LISTED ENTRIES:
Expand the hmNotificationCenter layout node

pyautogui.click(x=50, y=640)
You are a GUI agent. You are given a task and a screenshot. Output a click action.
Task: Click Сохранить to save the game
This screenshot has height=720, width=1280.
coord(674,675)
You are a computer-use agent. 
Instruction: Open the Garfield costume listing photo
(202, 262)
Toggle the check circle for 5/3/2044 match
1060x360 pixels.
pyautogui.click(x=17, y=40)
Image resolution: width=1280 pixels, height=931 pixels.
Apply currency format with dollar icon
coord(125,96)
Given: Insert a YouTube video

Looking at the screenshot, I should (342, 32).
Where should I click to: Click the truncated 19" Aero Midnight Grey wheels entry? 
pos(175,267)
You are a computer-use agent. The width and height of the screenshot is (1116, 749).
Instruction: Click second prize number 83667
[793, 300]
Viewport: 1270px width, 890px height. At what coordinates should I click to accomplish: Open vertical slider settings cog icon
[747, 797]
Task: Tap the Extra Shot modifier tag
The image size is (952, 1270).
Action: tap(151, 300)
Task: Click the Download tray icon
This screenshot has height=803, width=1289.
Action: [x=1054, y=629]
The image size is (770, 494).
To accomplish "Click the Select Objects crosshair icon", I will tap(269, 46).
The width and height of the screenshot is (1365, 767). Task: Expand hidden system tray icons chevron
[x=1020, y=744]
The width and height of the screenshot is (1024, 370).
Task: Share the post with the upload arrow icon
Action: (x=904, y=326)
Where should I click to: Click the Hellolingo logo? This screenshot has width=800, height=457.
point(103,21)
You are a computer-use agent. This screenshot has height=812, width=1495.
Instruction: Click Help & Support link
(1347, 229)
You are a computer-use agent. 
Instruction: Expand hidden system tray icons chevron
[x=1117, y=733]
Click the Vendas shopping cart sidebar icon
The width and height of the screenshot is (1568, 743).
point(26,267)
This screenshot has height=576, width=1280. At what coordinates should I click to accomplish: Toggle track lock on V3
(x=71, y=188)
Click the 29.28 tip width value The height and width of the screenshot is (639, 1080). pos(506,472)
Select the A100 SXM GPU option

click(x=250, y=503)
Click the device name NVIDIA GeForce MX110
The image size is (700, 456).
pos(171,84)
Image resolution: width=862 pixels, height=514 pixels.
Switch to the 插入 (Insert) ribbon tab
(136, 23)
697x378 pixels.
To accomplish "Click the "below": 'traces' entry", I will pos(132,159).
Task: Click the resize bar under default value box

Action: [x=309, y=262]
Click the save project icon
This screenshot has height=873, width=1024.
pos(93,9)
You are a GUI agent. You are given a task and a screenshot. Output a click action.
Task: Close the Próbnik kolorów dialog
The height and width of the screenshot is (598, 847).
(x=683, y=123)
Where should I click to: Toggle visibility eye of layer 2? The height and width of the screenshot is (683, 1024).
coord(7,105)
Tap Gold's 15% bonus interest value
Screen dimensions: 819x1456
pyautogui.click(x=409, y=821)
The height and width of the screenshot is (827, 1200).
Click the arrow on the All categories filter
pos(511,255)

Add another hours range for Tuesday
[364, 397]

TO DO:
Would you quote everything above from the line containing "This screenshot has height=720, width=1280." down to the line containing "Image resolution: width=862"? Include both of those lines and nothing else.

EXERCISE RESULT:
This screenshot has height=720, width=1280.
coord(674,675)
You are a computer-use agent. 
Instruction: Open the Garfield costume listing photo
(202, 262)
Toggle the check circle for 5/3/2044 match
1060x360 pixels.
pyautogui.click(x=17, y=40)
Image resolution: width=1280 pixels, height=931 pixels.
Apply currency format with dollar icon
coord(125,96)
Given: Insert a YouTube video

Looking at the screenshot, I should (342, 32).
Where should I click to: Click the truncated 19" Aero Midnight Grey wheels entry? 
pos(175,267)
You are a computer-use agent. The width and height of the screenshot is (1116, 749).
Instruction: Click second prize number 83667
[793, 300]
Viewport: 1270px width, 890px height. At what coordinates should I click to accomplish: Open vertical slider settings cog icon
[747, 797]
Task: Tap the Extra Shot modifier tag
The image size is (952, 1270).
Action: tap(151, 300)
Task: Click the Download tray icon
This screenshot has height=803, width=1289.
Action: [x=1054, y=629]
The image size is (770, 494).
To accomplish "Click the Select Objects crosshair icon", I will tap(269, 46).
The width and height of the screenshot is (1365, 767). Task: Expand hidden system tray icons chevron
[x=1020, y=744]
The width and height of the screenshot is (1024, 370).
Task: Share the post with the upload arrow icon
Action: (x=904, y=326)
Where should I click to: Click the Hellolingo logo? This screenshot has width=800, height=457.
point(103,21)
You are a computer-use agent. This screenshot has height=812, width=1495.
Instruction: Click Help & Support link
(1347, 229)
You are a computer-use agent. 
Instruction: Expand hidden system tray icons chevron
[x=1117, y=733]
Click the Vendas shopping cart sidebar icon
The width and height of the screenshot is (1568, 743).
point(26,267)
This screenshot has height=576, width=1280. At what coordinates should I click to accomplish: Toggle track lock on V3
(x=71, y=188)
Click the 29.28 tip width value The height and width of the screenshot is (639, 1080). pos(506,472)
Select the A100 SXM GPU option

click(x=250, y=503)
Click the device name NVIDIA GeForce MX110
The image size is (700, 456).
pos(171,84)
Image resolution: width=862 pixels, height=514 pixels.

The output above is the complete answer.